Nova campanha quer conscientizar população sobre a Aids e outras DSTs imagem: iStock

Apenas 56% dos jovens diagnosticados com HIV iniciam o tratamento

Depois do aumento de caso de Aids em idosos, os jovens voltaram a ser a preocupação quando o assunto é HIV. Dados do Ministério da Saúde indicam que apenas 56% dos diagnosticados de 18 a 24 anos iniciaram tratamento com terapia antirretroviral.

A falta do uso da camisinha é apontado por especialistas como fator determinante para o aumento da circulação do vírus. De cada 10 jovens entre 15 e 25 anos, seis não usaram preservativo durante o sexo no ano passado, aponta outra pesquisa do Ministério.
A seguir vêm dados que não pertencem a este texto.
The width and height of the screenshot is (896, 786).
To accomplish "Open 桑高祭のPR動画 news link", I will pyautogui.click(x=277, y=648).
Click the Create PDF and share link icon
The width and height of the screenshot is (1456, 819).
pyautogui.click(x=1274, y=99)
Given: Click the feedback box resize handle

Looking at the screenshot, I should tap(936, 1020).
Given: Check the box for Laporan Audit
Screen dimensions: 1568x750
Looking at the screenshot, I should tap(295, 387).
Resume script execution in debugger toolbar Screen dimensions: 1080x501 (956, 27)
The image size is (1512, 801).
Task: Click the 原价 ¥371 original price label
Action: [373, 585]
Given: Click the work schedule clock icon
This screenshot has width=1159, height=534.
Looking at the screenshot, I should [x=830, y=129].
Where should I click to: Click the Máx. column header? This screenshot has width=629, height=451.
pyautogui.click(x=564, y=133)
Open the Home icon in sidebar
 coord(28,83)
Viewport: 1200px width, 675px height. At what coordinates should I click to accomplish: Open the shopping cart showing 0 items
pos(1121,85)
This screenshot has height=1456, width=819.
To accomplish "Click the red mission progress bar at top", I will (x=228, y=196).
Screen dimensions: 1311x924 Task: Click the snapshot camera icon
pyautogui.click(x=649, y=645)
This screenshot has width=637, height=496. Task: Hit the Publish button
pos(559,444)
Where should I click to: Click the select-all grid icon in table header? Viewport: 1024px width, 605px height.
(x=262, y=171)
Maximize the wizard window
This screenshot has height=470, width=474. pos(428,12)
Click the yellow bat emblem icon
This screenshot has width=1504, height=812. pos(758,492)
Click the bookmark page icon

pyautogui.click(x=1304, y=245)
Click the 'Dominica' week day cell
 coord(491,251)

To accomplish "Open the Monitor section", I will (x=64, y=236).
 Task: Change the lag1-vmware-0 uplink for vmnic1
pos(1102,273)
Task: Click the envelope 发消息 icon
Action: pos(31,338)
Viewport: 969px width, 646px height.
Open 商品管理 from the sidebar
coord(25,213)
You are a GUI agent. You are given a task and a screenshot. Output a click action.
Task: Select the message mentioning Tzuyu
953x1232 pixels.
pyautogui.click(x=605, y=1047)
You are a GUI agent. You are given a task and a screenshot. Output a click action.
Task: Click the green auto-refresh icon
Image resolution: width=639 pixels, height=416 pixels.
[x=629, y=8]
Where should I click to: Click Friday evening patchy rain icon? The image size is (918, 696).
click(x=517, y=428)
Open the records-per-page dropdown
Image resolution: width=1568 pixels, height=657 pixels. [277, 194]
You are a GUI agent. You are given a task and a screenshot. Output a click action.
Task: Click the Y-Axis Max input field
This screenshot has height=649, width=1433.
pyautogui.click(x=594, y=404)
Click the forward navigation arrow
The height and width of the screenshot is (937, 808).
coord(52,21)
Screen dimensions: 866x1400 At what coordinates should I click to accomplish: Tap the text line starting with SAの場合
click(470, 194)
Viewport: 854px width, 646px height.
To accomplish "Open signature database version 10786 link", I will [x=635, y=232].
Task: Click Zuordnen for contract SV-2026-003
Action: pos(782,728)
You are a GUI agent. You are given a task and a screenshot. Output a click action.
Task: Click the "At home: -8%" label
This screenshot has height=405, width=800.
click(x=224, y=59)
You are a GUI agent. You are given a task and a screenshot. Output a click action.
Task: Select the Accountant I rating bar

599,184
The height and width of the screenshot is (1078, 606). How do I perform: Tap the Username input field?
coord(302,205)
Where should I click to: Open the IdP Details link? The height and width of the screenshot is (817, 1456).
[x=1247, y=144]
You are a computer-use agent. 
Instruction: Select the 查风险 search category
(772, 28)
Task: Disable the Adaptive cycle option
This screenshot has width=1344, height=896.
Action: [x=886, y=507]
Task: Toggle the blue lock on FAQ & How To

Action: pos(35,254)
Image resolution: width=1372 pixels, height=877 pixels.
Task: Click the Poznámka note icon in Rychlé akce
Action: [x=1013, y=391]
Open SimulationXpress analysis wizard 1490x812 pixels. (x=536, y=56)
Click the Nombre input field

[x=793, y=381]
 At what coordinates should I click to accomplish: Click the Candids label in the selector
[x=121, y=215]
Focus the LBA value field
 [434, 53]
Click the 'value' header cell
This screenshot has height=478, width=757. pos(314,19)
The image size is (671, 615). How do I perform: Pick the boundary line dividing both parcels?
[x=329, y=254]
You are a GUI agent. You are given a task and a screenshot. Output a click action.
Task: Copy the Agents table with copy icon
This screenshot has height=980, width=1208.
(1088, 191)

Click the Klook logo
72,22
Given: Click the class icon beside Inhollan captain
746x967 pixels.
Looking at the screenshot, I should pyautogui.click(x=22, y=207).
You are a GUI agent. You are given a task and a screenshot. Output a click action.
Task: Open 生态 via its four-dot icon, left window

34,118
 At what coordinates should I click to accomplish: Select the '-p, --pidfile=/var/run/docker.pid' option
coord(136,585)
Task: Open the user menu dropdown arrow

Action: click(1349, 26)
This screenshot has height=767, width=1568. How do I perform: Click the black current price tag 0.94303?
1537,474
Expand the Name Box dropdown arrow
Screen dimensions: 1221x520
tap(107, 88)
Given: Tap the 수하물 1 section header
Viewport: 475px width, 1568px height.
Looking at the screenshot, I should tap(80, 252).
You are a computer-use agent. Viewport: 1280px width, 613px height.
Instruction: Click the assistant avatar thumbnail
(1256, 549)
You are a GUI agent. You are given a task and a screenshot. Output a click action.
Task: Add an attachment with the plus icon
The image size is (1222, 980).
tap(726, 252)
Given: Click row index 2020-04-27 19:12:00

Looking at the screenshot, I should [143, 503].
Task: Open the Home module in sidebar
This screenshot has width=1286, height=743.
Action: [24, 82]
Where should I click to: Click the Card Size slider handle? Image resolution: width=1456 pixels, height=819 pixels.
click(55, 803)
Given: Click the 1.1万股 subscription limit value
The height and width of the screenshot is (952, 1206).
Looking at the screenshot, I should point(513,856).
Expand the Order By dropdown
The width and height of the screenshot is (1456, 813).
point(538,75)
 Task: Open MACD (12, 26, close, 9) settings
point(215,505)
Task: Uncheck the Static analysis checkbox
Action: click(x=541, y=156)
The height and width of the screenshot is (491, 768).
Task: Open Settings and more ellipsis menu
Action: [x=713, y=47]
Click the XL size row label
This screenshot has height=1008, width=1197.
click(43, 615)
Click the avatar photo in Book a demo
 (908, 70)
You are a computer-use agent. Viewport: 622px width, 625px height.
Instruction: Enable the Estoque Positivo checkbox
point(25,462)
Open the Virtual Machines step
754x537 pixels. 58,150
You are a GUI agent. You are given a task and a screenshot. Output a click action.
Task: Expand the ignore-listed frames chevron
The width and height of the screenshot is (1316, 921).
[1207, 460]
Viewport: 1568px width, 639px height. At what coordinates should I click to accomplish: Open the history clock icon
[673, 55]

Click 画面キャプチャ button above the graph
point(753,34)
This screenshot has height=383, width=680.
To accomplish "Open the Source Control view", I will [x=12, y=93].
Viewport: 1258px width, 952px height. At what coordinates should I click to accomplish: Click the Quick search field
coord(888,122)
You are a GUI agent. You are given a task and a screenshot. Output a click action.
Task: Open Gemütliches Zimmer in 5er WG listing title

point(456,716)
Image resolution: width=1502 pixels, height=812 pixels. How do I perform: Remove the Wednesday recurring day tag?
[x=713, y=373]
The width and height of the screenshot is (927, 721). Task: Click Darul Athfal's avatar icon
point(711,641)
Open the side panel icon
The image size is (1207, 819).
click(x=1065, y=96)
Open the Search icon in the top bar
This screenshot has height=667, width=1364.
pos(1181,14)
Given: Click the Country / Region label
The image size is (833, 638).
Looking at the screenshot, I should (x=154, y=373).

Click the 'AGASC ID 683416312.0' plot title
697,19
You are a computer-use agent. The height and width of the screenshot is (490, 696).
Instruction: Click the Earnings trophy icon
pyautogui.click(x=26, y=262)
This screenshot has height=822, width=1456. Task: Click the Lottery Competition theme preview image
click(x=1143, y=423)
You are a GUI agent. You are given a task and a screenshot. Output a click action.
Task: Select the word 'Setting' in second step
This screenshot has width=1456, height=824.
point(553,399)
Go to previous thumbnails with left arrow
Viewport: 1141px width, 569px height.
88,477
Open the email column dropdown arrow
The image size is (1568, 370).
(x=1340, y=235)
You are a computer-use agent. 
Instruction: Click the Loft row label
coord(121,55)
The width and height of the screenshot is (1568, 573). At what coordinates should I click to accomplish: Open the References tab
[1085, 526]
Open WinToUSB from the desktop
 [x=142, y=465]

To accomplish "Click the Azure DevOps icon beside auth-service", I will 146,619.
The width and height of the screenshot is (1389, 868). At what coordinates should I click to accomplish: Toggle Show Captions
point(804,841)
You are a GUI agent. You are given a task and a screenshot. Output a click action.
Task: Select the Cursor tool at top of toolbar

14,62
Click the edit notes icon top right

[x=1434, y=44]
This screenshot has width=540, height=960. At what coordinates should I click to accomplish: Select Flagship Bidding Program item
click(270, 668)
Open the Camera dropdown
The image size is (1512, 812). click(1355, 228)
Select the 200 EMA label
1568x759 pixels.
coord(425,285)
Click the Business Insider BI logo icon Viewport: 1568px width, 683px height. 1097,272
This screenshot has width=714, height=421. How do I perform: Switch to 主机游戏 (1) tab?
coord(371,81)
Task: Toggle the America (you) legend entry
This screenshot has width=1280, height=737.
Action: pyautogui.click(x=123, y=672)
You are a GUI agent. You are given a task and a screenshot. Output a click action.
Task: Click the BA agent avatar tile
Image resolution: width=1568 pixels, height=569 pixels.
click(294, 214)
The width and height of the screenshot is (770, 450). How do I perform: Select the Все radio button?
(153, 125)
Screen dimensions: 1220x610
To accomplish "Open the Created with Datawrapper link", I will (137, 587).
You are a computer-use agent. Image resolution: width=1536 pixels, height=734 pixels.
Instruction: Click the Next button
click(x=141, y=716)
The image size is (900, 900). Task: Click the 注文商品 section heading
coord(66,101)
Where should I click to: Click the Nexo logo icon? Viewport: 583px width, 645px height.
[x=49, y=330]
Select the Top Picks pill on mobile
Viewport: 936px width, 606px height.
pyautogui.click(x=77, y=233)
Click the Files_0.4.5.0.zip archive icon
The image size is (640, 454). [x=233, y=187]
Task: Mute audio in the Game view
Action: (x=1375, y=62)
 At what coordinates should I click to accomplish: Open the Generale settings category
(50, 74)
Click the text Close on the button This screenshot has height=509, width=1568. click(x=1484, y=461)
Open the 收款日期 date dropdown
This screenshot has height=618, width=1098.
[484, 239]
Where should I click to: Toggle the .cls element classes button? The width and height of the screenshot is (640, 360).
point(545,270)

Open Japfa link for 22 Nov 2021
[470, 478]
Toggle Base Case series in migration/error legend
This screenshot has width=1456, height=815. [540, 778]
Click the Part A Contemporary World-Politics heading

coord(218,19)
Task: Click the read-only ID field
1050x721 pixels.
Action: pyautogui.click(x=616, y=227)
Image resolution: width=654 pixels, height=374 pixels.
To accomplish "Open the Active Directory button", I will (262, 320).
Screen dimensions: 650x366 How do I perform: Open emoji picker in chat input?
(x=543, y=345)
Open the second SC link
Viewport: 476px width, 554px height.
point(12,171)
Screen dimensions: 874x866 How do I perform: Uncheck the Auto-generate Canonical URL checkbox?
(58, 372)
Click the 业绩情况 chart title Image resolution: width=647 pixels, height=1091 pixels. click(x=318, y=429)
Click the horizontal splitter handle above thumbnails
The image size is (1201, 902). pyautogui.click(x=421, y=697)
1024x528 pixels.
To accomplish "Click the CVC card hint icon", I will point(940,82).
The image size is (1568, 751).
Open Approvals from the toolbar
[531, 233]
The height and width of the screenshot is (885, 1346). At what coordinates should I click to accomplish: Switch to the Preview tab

E não estamos falando só de Aids. Os números de infectados com sífilis também são assustadores.

Para a médica Ruth Khalili, do Instituto Nacional de Infectologia Evandro Chagas (INI/Fiocruz), vários motivos estão levando ao aumento das DSTs no Brasil. Segundo ela, há, hoje, uma maior liberdade sexual que facilita a rotatividade nas parcerias sexuais.

Além disso, a desinformação é grande. Para Khalili, nunca houve um trabalho de conscientização de forma organizada, abrangente e continuada. A isso, soma-se o fato de que o medo da população em relação ao HIV parece ser menor do que nas décadas anteriores.